Frank William Boreham 1871-1959
A photo F W Boreham took of himself in 1911

Tuesday, September 25, 2007

Boreham on Conducting One’s Own Funeral

MARK TWAIN more than once makes merry at the lugubrious and fantastic conception of a man mourning at his own funeral. In these passages the genial humorist is not at his best.

He misses the true inwardness of things. There is nothing in actual experience more common and nothing more pathetic than for a man to occupy the position of chief mourner at his own burial.

We have often read the touching records of missionaries on the islands, who are compelled to act as grave-diggers and chaplains at the funerals of their own wives and children. And quite recently we heard of a stricken and lonely woman, in an ocean solitude, who was called to nerve herself to perform the same melancholy offices at the burial of her husband.

But life holds an even deeper pathos. It is the tragic experience of every manwho rightly reads the riddle of life to preside, perhaps more than once, at his own obsequies. He looks tearfully down upon the plate upon which his own name and age are inscribed, and says, deliberately and bravely, ‘Ashes to ashes, dust to dust.’

Lord Dufferin has told us that he owes his very life to a vivid dream in the course of which he seemed to be a mourner at his own funeral. Many a man owes far more than life itself not to a mere dream, but to the actual experience…

That is a great story which Professor Herkless tells us in his Life of Francis d'Assisi. On the one hand Francis longed to be a friar and to dedicate himself to poverty and pilgrimage. On the other hand he loved a sweet and noble and gracious woman. He wrestled with his alternatives, and at length, through an agony of tears, he chose the cloak and the cowl.

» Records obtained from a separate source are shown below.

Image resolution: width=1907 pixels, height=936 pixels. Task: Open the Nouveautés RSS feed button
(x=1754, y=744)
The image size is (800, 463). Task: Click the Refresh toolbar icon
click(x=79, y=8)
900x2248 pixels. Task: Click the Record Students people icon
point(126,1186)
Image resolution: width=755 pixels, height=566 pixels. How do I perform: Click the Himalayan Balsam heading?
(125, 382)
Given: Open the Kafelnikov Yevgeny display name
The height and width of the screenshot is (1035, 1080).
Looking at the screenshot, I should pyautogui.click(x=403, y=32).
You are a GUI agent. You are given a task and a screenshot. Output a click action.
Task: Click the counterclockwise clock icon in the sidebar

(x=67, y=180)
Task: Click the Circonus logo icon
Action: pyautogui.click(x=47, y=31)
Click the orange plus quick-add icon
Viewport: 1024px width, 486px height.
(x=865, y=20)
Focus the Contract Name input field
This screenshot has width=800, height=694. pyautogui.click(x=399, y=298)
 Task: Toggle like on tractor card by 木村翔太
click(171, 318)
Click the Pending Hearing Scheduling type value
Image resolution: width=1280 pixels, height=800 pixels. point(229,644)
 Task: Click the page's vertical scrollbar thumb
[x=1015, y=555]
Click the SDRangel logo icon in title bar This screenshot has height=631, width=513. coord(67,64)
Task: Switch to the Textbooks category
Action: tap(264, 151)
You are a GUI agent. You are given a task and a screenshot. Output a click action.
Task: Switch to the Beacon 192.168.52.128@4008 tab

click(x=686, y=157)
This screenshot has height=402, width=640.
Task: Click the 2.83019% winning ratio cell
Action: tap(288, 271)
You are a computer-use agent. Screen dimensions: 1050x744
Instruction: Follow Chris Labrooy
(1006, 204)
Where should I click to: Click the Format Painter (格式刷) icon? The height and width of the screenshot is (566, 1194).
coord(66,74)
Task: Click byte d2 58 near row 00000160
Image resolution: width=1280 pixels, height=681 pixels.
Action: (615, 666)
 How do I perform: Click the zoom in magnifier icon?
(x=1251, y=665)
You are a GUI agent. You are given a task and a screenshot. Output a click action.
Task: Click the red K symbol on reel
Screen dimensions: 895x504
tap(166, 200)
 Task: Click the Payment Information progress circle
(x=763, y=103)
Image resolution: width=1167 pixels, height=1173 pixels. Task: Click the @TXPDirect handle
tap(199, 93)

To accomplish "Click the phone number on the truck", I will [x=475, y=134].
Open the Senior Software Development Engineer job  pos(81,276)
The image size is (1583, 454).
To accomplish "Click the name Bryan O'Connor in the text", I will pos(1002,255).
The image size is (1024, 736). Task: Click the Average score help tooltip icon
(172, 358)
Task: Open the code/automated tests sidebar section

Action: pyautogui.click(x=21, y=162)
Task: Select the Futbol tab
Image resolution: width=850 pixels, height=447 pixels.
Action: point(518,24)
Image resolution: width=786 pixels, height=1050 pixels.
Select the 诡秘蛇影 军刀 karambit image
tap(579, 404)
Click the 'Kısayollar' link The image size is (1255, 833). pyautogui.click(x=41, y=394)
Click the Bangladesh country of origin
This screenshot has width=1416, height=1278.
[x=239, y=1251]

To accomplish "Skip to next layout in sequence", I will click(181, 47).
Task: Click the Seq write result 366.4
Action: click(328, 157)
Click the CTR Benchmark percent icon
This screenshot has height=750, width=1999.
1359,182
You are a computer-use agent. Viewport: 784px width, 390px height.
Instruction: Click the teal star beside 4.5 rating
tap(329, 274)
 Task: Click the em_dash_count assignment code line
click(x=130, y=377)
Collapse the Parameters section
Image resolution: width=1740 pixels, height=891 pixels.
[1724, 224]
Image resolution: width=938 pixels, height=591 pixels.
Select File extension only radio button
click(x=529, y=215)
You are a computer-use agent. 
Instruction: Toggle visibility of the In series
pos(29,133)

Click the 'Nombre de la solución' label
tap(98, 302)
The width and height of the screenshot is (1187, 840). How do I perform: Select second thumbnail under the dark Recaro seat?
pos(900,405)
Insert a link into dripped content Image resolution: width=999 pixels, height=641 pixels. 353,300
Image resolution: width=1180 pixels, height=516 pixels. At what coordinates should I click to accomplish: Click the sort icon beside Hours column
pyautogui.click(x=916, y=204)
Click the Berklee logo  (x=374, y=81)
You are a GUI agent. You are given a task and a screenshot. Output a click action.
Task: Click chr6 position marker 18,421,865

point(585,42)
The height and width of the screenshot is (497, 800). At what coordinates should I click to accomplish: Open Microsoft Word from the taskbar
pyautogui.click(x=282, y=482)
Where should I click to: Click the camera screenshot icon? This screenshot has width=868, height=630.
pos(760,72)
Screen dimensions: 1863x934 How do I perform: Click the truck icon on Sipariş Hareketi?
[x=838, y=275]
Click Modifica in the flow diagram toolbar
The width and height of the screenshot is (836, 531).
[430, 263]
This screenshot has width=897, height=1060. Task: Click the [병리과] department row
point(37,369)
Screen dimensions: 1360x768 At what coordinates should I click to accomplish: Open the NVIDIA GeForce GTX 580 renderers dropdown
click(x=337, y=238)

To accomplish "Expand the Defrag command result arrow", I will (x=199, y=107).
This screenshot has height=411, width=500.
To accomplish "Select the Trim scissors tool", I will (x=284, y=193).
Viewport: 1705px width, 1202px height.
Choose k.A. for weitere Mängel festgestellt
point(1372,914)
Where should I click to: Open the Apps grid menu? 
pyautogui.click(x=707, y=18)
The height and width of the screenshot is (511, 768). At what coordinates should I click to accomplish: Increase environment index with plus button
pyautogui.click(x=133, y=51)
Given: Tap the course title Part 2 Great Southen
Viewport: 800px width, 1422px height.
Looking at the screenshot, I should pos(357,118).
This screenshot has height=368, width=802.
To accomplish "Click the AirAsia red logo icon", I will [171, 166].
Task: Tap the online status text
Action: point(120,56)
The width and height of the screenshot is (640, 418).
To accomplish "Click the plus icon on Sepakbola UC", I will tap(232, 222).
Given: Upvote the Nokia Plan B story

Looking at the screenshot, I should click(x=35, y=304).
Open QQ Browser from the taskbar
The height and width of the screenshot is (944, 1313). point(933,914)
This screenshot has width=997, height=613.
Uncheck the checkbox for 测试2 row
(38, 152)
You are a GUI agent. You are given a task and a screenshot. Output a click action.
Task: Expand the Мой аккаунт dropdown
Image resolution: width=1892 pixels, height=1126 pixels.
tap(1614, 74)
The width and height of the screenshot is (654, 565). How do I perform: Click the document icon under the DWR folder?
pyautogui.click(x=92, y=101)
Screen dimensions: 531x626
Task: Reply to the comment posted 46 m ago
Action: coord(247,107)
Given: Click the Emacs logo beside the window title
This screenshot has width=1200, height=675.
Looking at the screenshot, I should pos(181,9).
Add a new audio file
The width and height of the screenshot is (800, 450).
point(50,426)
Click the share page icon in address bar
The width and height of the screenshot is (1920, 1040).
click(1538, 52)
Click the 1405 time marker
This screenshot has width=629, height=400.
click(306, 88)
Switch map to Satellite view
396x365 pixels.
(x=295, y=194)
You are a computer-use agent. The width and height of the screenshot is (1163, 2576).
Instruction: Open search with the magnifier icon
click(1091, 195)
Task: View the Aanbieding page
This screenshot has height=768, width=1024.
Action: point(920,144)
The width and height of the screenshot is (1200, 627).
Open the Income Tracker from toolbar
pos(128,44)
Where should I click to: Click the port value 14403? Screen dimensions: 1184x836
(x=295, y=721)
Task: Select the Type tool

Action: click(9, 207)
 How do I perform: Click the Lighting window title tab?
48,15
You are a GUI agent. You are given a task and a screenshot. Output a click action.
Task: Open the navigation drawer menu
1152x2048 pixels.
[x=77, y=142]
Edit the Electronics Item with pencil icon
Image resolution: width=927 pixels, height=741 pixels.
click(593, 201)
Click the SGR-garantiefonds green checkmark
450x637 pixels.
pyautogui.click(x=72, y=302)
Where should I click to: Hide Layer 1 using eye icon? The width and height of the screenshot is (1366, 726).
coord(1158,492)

But still the lovely face haunted him by cloister and by shrine. And one radiant moonlit night, when the earth was wrapped in snow, the brethren of the monastery saw him rise at dead of night. He went out into the grounds, and, in the silvery moonlight, fashioned, out of the snow, images of wife and children and servants. He arranged them in a circle, and sat with them, and, giving rein to his fancy, tasted for one delicious hour the ecstasies of hearth and home, the joys of life and love. Then, solemnly rising, he kissed them all a tearful and a final farewell, renounced such raptures for ever, and re-entered the convent. That night Francis the friar buried himself. He read his own funeral service. He had made his choice; and, in order that his life might not be clogged by the haunting images of dead possibilities, the man who had decided to be a friar buried everything except the friar….

We have all read the affecting and informing and heart-searching correspondence of Dr. Marcus Dods. No man sounded the very depths of life's innermost experiences more terribly than did he. He felt called to be a minister. He buried every other inclination and possibility. Then came years of neglect and rejection. No congregation would call him. But, with a courage never excelled on a battle-field, he held on. He looked wistfully at the graves in which he had buried his earlier fancies. But he would allow no resurrection. And at last came recognition and reward. And out of that agonizing experience he wrote on the economy of life, and he deserves to be listened to with bated breath, ‘Every man,’ the doctor says, ‘as he grows into life, finds he must employ such an economy on his own account. He is pressed to occupy positions or to engage in work which will prevent him from achieving the purpose for which nature has fitted him. He is offered promotion which seems attractive and has its advantages; but he declines it, because it would divert him from his chosen aim.

Continually people spoil their life by want of concentration. They are greatly tempted to do so, for the public foolishly concludes that, because a person does one thing well, they can do everything well; and the one who has written a good history is straightway asked to sit in Parliament, or the person whose scholarship and piety have been conspicuous is offered preferment which calls for the exercise of wholly different qualities.

F W Boreham, ‘On Conducting One’s Own Funeral’, The Luggage of Life (London: Charles H Kelly, 1912), 209-214.